本制度は、米国のESOP(Employee Stock Ownership Plan)制度を参考にした信託型のスキームであり、予め当社が定めた株式給付規程に基づき、一定の要件を満たした当社の従業員に対し当社株式を給付する仕組みです。
当社は、従業員に対し勤続状況等に応じてポイントを付与し、一定の条件により受給権を取得したときに当該付与ポイントに相当する当社株式を給付します。従業員に対し給付する株式については、予め信託設定した金銭により将来分も含め取得し、信託財産として分別管理するものとしております。
2 信託に残存する当社の株式
信託に残存する当社株式を、信託における帳簿価額(付随費用の金額を除く。)により純資産の部に自己株式として計上しております。当該自己株式の帳簿価額及び株式数は、前連結会計年度768百万円(310,000株)、当連結会計年度1,582百万円(468,600株)であります。
(当社連結子会社従業員による不正行為について)
当社の連結子会社である信幸建設株式会社(以下、「当該会社」という。)において、東京国税局により実施された税務調査の過程で従業員による不正行為の疑いが2023年8月下旬に発覚いたしました。これを受けて、外部の弁護士を委員長とする社内調査委員会を2023年9月5日に設置し、その調査を実施し、2023年12月21日付で最終の調査報告書(以下、「最終報告」という。)を受領しております。
本件不正行為の内容は以下のとおりであります。
当該会社の複数の従業員が、当該会社の外注先である取引業者と共謀して、架空・水増し工事代金等を支払った上で、その代金の一部を従業員らが自らに還流し着服していたことが判明いたしました。本件不正行為により判明した不正金額の合計額は785百万円となります。過去の各期に与える業績の影響は営業利益、経常利益、税金等調整前当期純利益及び親会社株主に帰属する当期純利益のいずれに対する影響も軽微であることから、過去の連結財務諸表の訂正は行っておりません。

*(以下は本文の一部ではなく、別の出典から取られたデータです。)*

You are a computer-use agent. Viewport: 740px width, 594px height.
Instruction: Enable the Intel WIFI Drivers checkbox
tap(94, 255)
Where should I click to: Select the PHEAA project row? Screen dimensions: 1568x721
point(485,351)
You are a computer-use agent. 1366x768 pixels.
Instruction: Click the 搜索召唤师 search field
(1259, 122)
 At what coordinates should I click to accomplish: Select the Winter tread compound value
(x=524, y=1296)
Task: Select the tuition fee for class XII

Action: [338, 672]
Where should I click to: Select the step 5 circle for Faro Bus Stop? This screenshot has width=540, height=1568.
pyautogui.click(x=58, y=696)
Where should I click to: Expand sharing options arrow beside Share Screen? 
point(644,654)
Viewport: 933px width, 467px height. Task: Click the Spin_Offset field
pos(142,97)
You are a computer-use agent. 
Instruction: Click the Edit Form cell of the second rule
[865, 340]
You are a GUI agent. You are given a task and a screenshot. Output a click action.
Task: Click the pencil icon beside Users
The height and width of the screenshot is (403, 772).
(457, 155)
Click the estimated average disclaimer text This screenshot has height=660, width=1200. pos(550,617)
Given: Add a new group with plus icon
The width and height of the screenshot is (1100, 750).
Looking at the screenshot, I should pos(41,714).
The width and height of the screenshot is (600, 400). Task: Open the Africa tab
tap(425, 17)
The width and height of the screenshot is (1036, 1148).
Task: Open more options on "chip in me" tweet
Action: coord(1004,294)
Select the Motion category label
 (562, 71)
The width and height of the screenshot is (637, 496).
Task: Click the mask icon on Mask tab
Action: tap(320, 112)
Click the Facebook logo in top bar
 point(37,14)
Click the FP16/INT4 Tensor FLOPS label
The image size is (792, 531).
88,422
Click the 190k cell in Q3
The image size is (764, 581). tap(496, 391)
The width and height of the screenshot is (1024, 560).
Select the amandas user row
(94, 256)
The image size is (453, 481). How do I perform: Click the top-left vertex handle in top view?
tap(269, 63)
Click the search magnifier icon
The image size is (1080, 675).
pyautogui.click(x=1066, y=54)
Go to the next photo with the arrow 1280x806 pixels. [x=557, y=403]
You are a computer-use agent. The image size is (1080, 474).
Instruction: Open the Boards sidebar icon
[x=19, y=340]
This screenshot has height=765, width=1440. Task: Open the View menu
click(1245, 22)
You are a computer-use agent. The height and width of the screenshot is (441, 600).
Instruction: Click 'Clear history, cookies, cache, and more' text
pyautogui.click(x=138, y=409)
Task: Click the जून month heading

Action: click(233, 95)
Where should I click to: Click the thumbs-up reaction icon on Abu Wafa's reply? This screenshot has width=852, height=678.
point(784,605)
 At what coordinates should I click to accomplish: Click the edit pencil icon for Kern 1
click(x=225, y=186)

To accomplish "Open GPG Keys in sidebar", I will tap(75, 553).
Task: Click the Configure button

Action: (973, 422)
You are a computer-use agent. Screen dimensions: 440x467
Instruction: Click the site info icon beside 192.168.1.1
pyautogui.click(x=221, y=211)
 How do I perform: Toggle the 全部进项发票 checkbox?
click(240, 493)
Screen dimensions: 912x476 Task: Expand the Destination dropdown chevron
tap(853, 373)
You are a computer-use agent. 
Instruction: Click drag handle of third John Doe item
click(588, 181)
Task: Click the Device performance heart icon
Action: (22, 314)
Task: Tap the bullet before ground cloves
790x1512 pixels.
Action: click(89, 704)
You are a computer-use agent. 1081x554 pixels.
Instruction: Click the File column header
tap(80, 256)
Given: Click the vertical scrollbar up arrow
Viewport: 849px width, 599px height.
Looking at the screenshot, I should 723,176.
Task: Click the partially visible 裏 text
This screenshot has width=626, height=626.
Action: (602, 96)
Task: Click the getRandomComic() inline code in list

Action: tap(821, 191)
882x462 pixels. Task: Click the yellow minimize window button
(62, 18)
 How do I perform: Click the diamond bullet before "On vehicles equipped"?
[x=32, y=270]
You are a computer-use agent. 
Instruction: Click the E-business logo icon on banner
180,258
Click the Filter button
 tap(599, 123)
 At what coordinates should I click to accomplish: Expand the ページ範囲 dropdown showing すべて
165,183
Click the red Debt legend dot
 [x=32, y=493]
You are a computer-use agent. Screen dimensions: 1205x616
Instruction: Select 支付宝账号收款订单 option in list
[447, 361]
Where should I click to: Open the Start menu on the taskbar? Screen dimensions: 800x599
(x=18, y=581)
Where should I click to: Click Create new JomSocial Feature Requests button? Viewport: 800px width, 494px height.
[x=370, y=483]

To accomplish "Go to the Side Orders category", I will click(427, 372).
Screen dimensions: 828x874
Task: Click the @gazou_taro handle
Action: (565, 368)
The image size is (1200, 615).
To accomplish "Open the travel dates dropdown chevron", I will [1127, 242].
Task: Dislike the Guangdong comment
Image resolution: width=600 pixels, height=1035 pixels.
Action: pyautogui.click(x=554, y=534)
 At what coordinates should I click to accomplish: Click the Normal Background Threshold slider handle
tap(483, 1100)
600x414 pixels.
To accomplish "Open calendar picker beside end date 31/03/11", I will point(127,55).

2024年3月期決算における連結財務諸表に与える影響額については、過大であった売上原価719百万円(税抜)を取り消し返還請求権を計上すると共に、同債権の回収可能性は不確実であることから、既に回収済み金額を除く残高740百万円(税込)に対して貸倒引当金を設定し、貸倒引当金繰入額を営業外費用に計上しております。これにより、営業利益は719百万円増加し、経常利益は21百万円減少しております。親会社株主に帰属する当期純利益については、過年度の法人税等403百万円の計上により425百万円減少しております。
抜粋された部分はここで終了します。